Perhaps, though, a better way to think about this, with respect to the question you are asking is by looking at
\begin{align*}
s&:=\sum_{i=1}^n\inf_{x\in[x_i+\delta x]}f(x)\Delta x\\
S&:=\sum_{i=1}^n\sup_{x\in[x_i+\delta x]}f(x)\Delta x
\end{align*}
$\int_a^bf(x)dx$ exists only when $\lim s=\lim S$. Since $\inf_{x\in[x_i+\Delta x]f(x)}\leq f(x_i^*)\leq \sup_{x\in[x_i+\Delta x]}f(x)$, it follows that it will work for any values of $x_i^*$ that you choose.
btw, if you're unfamiliar with the notation, you can think of $\inf$ as minimum and $\sup$ as maximum, though it's a little more technial than that.
A: The riemann sum is defined as
$$\lim_{n\rightarrow \infty}\sum_{i=1}^n f(t_i+h_i)(t_{i+1}-t_i),$$
where $t_i$ is a dense partition of $[a,b]$, and $t_i+h_i\in [t_{i},t_{i+1}]$.

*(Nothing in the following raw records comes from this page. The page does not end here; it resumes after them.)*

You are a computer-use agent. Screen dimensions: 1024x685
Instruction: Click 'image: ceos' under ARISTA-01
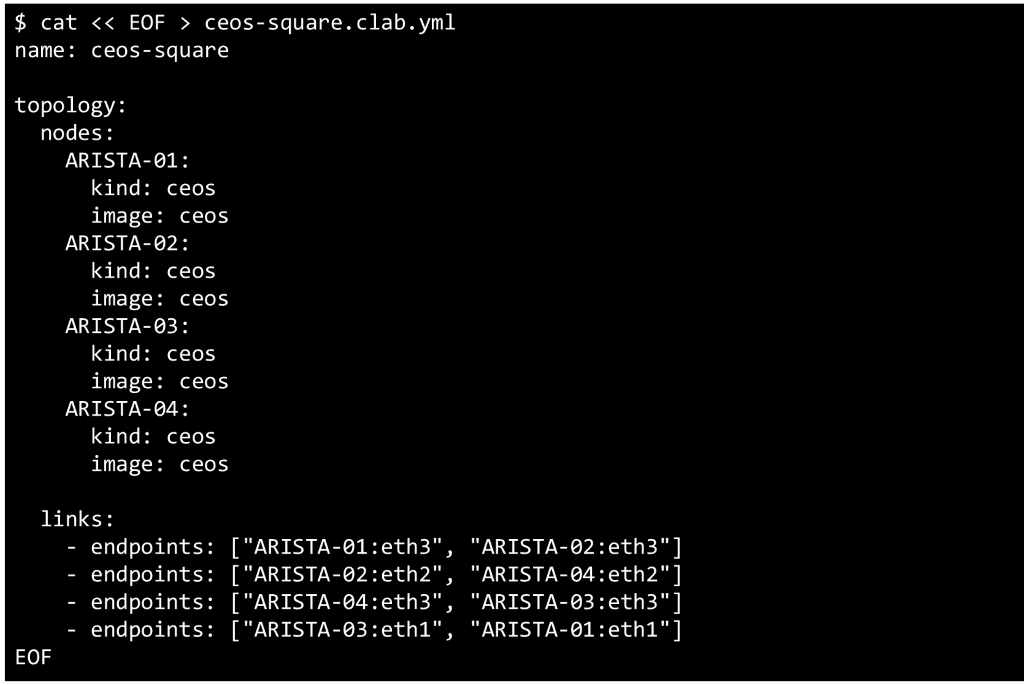(159, 216)
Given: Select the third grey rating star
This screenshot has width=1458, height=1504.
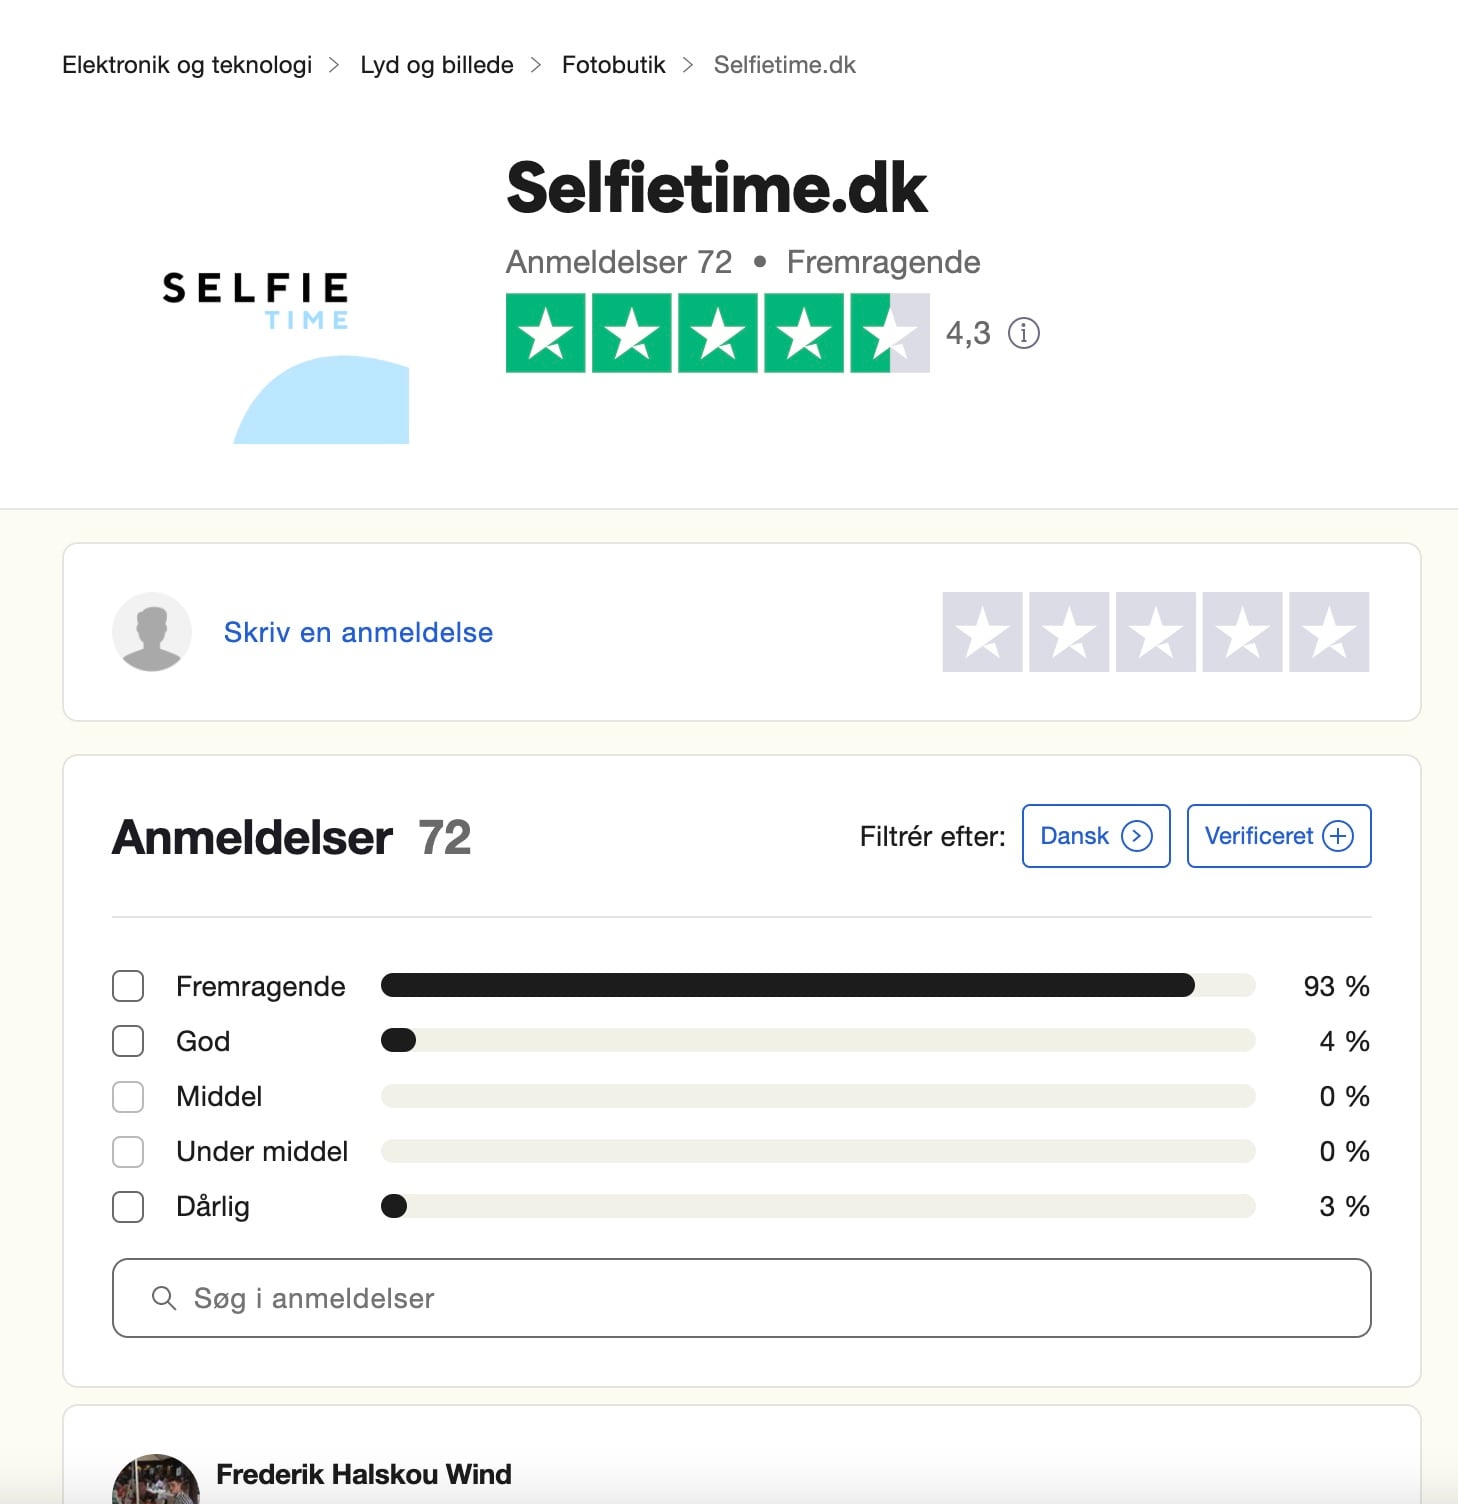Looking at the screenshot, I should click(1156, 632).
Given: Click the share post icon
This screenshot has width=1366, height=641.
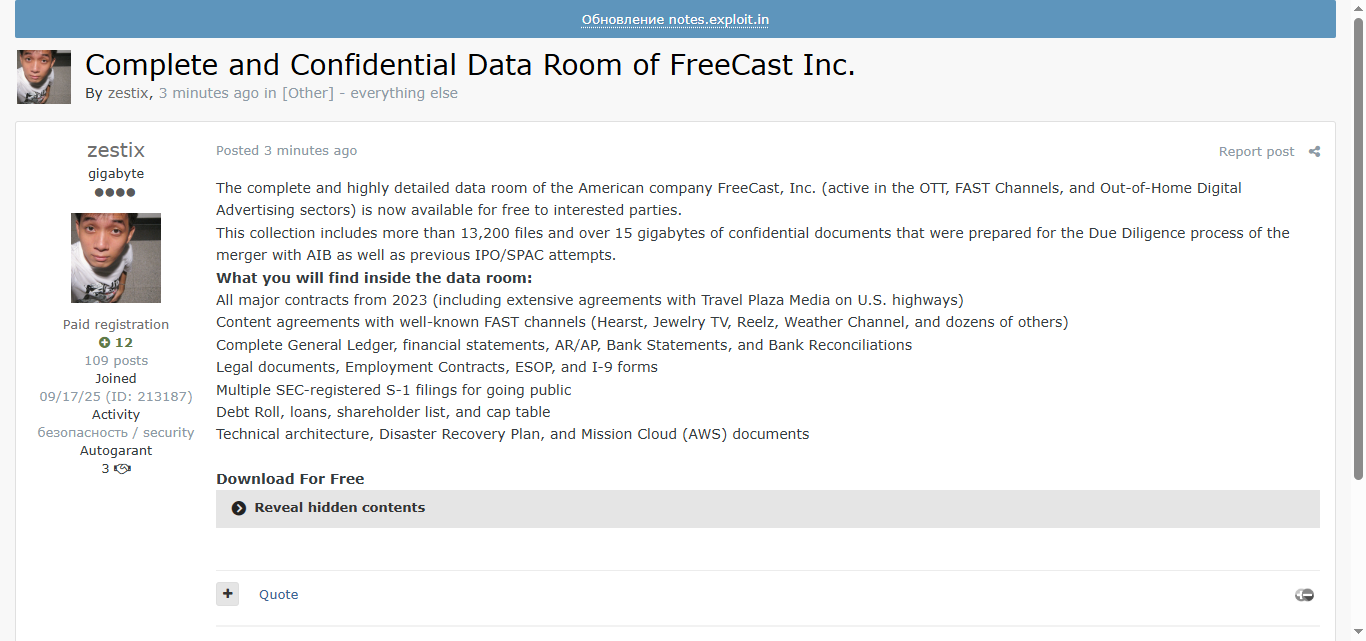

We use the fact that any function that is continuous is also uniformly continuous in an interval classically. This means for any $t$ and any $\epsilon$ there is $\delta$ such that for all $x$
$$|f(x)-f(t)|<\epsilon, |x-t|<\delta,$$
and the delta works for all $t$. Hence we reduce the intervals until each is within $\delta$ of each other, which happens since the partition is dense. Then
$$\lim_{n\rightarrow \infty}\sum_{i=1}^n f(t_i+h_i)(t_{i+1}-t_i),$$
$$<\lim_{n\rightarrow \infty}\sum_{i=1}^n (f(x_i)+\epsilon) (t_{i+1}-t_i)=\lim_{n\rightarrow \infty}\sum_{i=1}^n f(x_i) (t_{i+1}-t_i)+(b-a)\epsilon,$$
$$>\lim_{n\rightarrow \infty}\sum_{i=1}^n (f(x_i)-\epsilon) (t_{i+1}-t_i)=\lim_{n\rightarrow \infty}\sum_{i=1}^n f(x_i) (t_{i+1}-t_i)-(b-a)\epsilon$$
As $\epsilon$ was arbitrarily chosen, this should suffice. I think uniform continuity should be enough.